Hybrid external-HF encoder checklist:
- Put external model folders in passthrough subfolders such as
text_encoder/<external_name>/, or record a rootmodel_index.jsonpath field that the loader resolves to a local directory. - Keep external model parameters out of the FastVideo-owned state-dict surface when the external model is loaded lazily from its own HF files.
- Convert and strict-check only the FastVideo-owned connector/projection weights; document external model weights as passthrough.
- Add parity for the wrapper's final output contract and, when useful, a narrower
connector-only parity test that labels its scope as
implementation_subcomponent. - Verify the production loader resolves the same external path used by the pipeline, not just the direct class used in the parity test.
Prototype Checks
Follow the shared prototype success criteria.
Parity-Debug Loop
Run the shared parity-debug loop.
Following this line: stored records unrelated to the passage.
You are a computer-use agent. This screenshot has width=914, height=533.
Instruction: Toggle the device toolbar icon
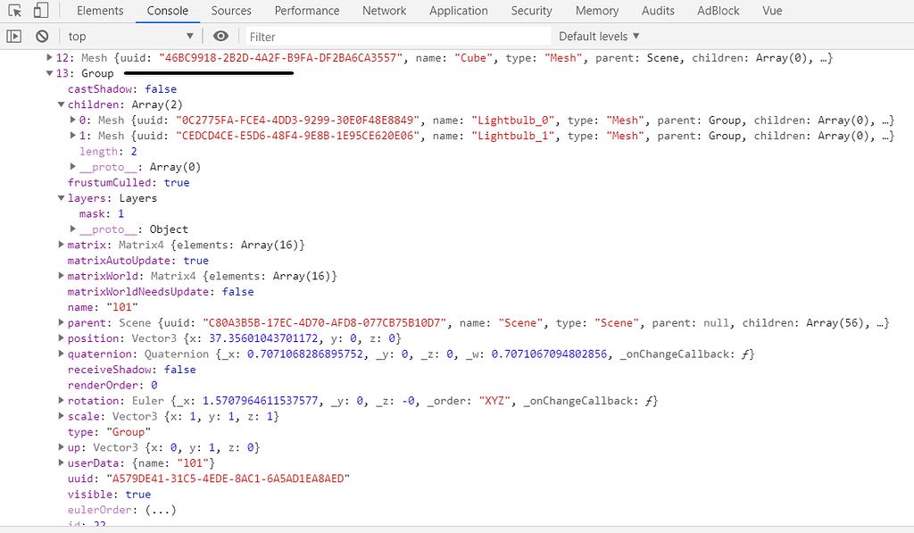[x=40, y=11]
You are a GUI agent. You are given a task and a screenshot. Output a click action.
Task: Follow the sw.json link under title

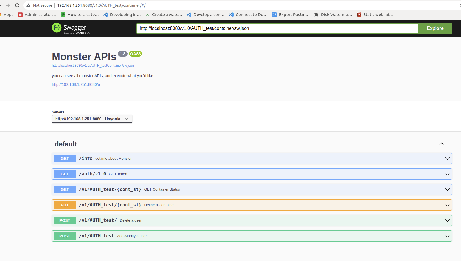coord(93,66)
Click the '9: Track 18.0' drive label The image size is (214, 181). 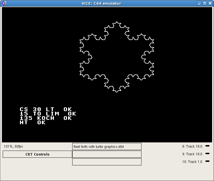tap(192, 154)
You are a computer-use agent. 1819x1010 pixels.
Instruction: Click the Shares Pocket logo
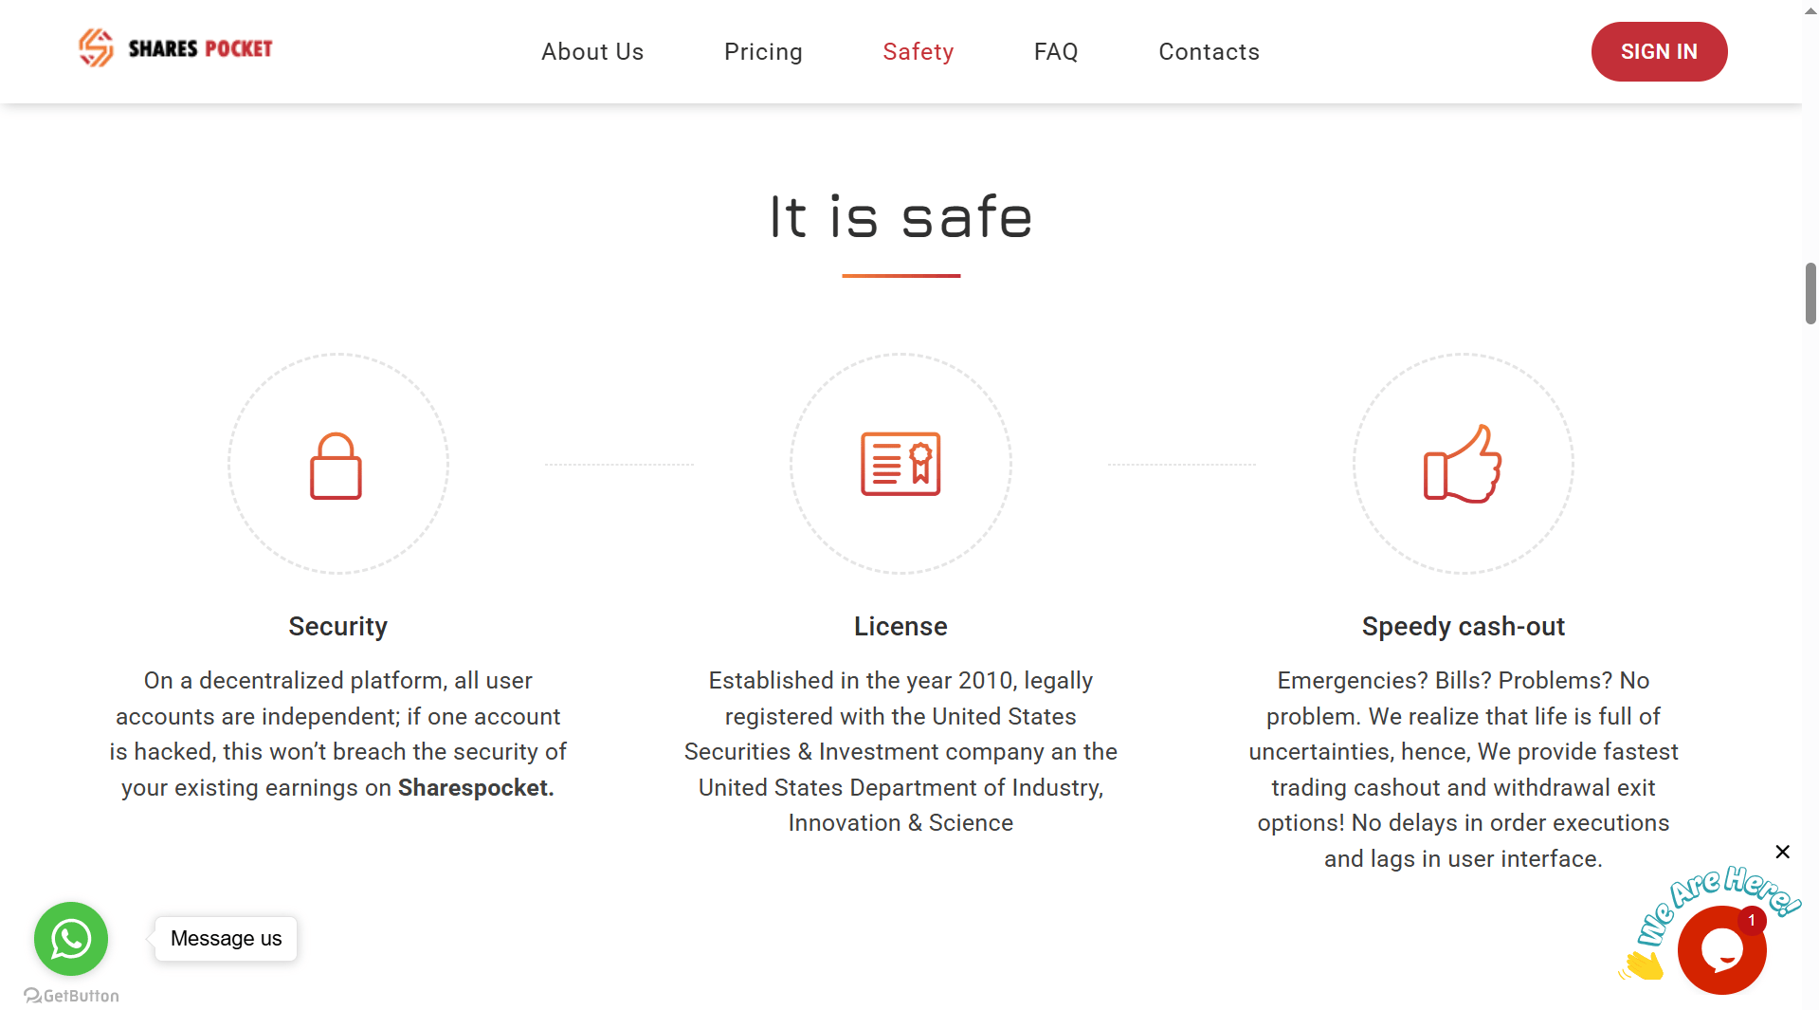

The component test command is:
pytest <parity_test> -v -s
For numerical drift, check tokenization, masks, hidden-state selection, positional IDs, dtype/autocast, and output packing before changing layers.
Escape Hatches
Follow ../add-model/shared/common_rules.md and the component-specific guidance
in ../add-model/shared/component_skill_common.md. Encoder-specific ask cases
include accepting private model-code execution, choosing between incompatible
tokenizer/encoder references, or dropping a required conditioning stream.
Handoff
Return ../add-model/contracts/component_skill_handoff.md following the common
handoff rules in ../add-model/shared/component_skill_common.md.